The refractive index, PSD, and porosity of a sample of silica nanoparticles were determined through a fit of the refractive index and particle properties. The mean particle size and polydispersity obtained with the LF-QCA model deviate significantly from those obtained with TEM. Better results are obtained with the CDM, where the PSD has a mean radius very close to that obtained with TEM. However, the estimated polydispersity is lower compared to the TEM images, albeit comparable. A main contributor to the size of the confidence intervals of the diameter and polydispersity is the strong correlation between them. Therefore, the confidence interval would be smaller for larger sized parameters where the effects of the mean size and polydispersity on the scattering attenuation spectrum ${\mu _s}(k)$ can be better separated. The porosity obtained from the CDM is 12.5%, which is similar to reported in literature for silica particles grown with the Stöber method, where this varied between 9% and 13% [72–74].

The phase index of the suspended particles themselves is determined by means of comparing forward modeling with measurements. Therefore, we present here an unintrusive method to determine the refractive index of the colloidal particles within a suspension. This can be beneficial in the case of porous particles, where the phase index of the particles cannot be retrieved with an index matching experiment. Moreover, this provides an opportunity for particle sizing methods based on light scattering, since the CDM for the scattering attenuation is dependent on knowledge of the refractive index of the particles. In fact, uncertainty of the refractive index of the particle can be a limiting factor in the accuracy of particle sizing with Mie inversion [27,75]. Furthermore, the effective refractive index itself has been used for particle sizing for a few decades [35]. Therefore, understanding of the concentration dependence of the effective refractive index is important, at least to give an upper bound for the volume fraction under which the regularly used van de Hulst or Arago-Biot equations are valid.

In this work, the inversion required measurements at different a priori known volume fractions.
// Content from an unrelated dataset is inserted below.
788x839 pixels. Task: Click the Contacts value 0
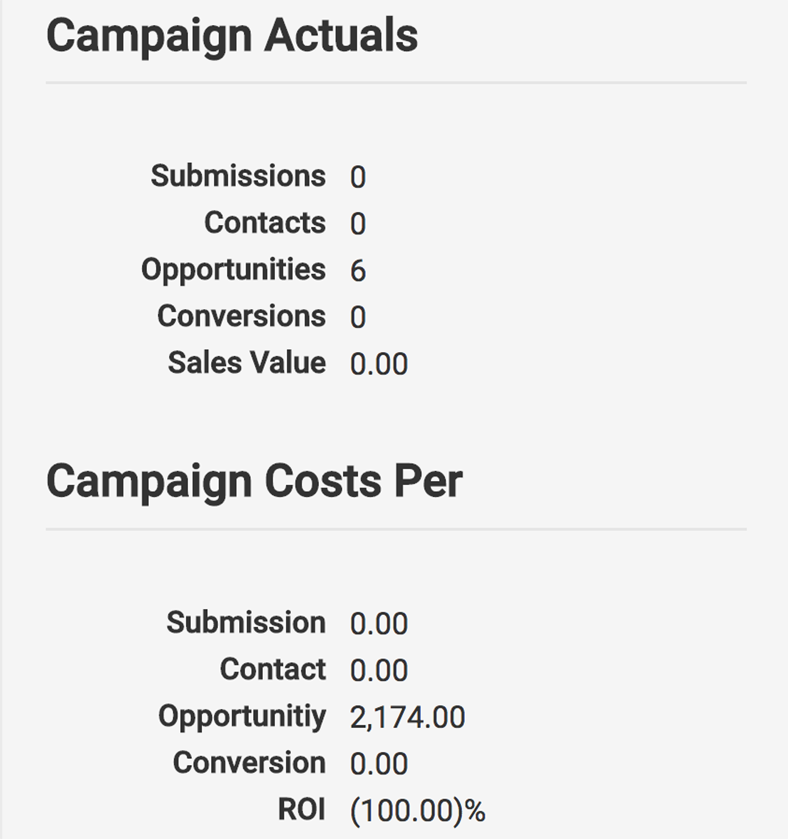tap(358, 224)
Obviously, this is not possible when measuring at a single volume fraction. However, when the refractive index of the particle is known a priori, measurement of the group index could be used for direct measurement of the volume fraction [57]. This could eliminate the need for measurements at different volume fractions for determining the particle size.

Although, the wavelength range of 410 nm to 930 nm is broad, for distinguishing the effect of the mean diameter from the polydispersity, it is best to use a wavelength such that $x \gt 1$, i.e., using smaller wavelengths than used here for 100 nm particles. This will allow for a better PSD reconstruction due to the Mie resonances, even without parametrization of the PSD [76]. For the particles used in this work, this would mean measurements of fewer volume fractions would be required when the transmission would be measured at lower wavelengths.

6. CONCLUSION

In this work the concentration dependence of the effective complex refractive index of a colloidal suspension of 100 nm silica nanoparticles was investigated with spectral interferometry. For the real part of the effective refractive index, it was found that the group index scaled linearly with the volume fraction but that the concentration dependence of the GVD was nonlinear.
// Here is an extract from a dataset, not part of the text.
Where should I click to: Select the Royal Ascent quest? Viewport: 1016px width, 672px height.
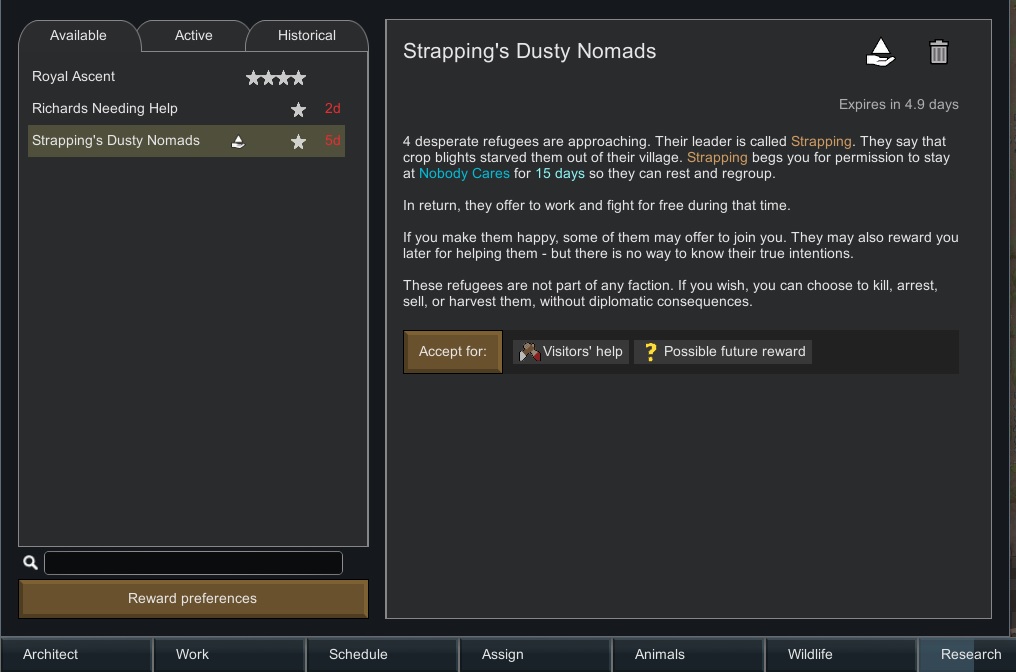[x=74, y=77]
The data was compared to two models: the coupled dipole model proposed by Parola et al. provided both quantitatively and qualitatively a good description for both the group index and the GVD. The LF-QCA model did not predict the nonlinear behavior of the GVD.

The models were used in an iterative loop to estimate the mean particle radius, polydispersity, and porosity. For the CDM, the porosity of the particles was 12.5%. The particle size was found to be 102.2 nm with a polydispersity of 6.6%. The size distribution obtained with the small angle LF-QCA model had a mean diameter of 89.7 nm and a polydispersity of 19.8%. The results obtained with the CDM were in good agreement with electron microscopy measurements.